If you look at the water sector now and the number of organisations who are campaigning in that space, it’s huge, whereas back then there was the Marine Conservation Society and us, that was the whole scene.
Why is sewage such a problem again?
There have been massive increases in population, but we haven’t continued to build the [sewage] infrastructure we need, and I think we’ve slightly taken our eye off the ball. We had that massive clean-up [in the 1990s] and since then other issues, such as the climate and biodiversity crisis, have arisen and taken over people’s attention.
Water companies have been bought by VC funds overseas, whereas they were all owned by privatised water companies in the UK before. We had shares in everything, and would do the rounds at everybody’s annual shareholder meetings with a protest outside.
An early example of shareholder activism?
Yes, we were doing that in 1991/92. I went into the Southern Water AGM as a shareholder with Andy Coleman [from SAS Brighton]. We had a toilet seat and were chasing the boss around with all the media to take a photo of it around his neck, but he wouldn’t come out and eventually they smuggled him out the back door.
Ten months after forming, we went to the Houses of Parliament and pulled the Secretary of State for the Environment and the Shadow Environment spokesmen into a debating room.

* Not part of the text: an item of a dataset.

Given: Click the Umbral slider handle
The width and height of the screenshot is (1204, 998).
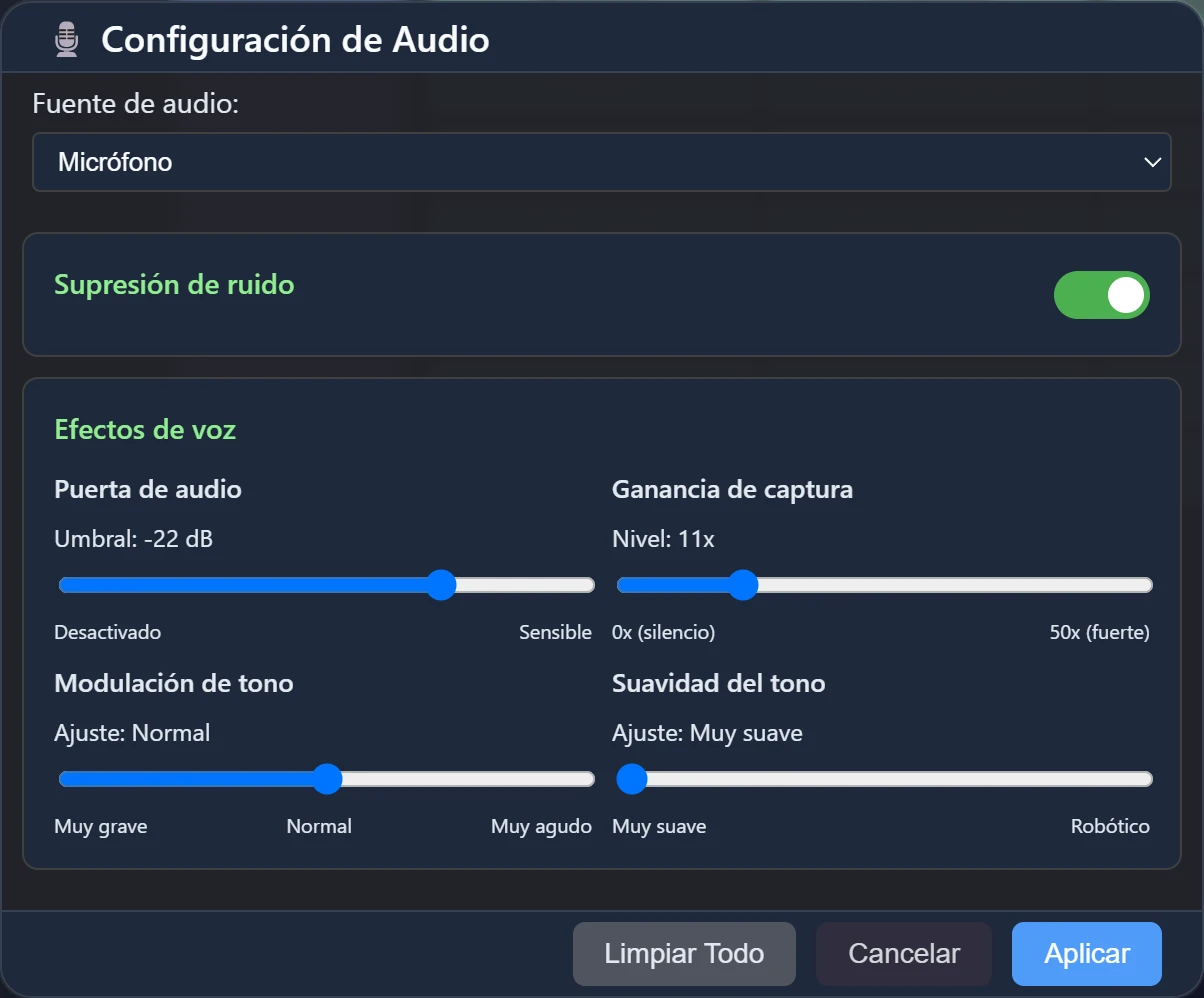Looking at the screenshot, I should [441, 585].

There were 70 or 80 of us from around the UK, coach loads of people from Cornwall, Brighton, Wales, all congregated in a debating room.
How about in the water? Did you get sick a lot more when surfing back then?
I don’t want to undermine what’s happening now, as it’s definitely worse than it should be, but it was a lot worse back then. Crude [raw] sewage was discharged all day every day to the whole of the coastal population of Britain. Brighton had raw sewage, so did Newquay and virtually all of Cornwall, Plymouth had 26 different discharges going into the Plymouth Sound. There wasn’t even a basic screen in place so that’s why places like Porthtowan were known locally as ‘Porthtampon’.
At high tide it would be like surfing in the toilet of the largest conurbation in Cornwall with condoms, poop and panty liners wrapping themselves around your ankles. The water fizzed from all the washing up liquid and washing powders, it was like a milky cream. In Hartlepool, [crude sewage] from about 30,000 people would be discharging out of a pipe 50 yards from the promenade. On bad weather days it would bounce back, and they’d have to close the local primary school as it would be blowing onto the school playground.
Did you still always get in when the waves were good?
That’s just what it was like, and we were in a lot, but yes it was quite a common occurrence to get sick.
It was important for us to find solutions as well. It was cheaper to build UV treatment works as they had in Jersey than to build an outfall pipe out at sea, which is what the water companies wanted to do. At a House Select Committee, I said I’d feel safer sticking my head up Jersey’s outfall pipe [which had been treated with UV] than I would bathing on UK beaches and a week later Jersey’s tourist department invited me out to do just that. I got so far up the pipe I was blown out with the force of 100,000 people’s sewage but it did taste and smell cleaner than ‘Porthtampon’.
Today the water companies are given fines but they can make more profits even taking into account the fine, and they’re going to keep doing that unless they’re well policed, yet the funding to the Environmental Agency has been slashed so the regulators aren’t there.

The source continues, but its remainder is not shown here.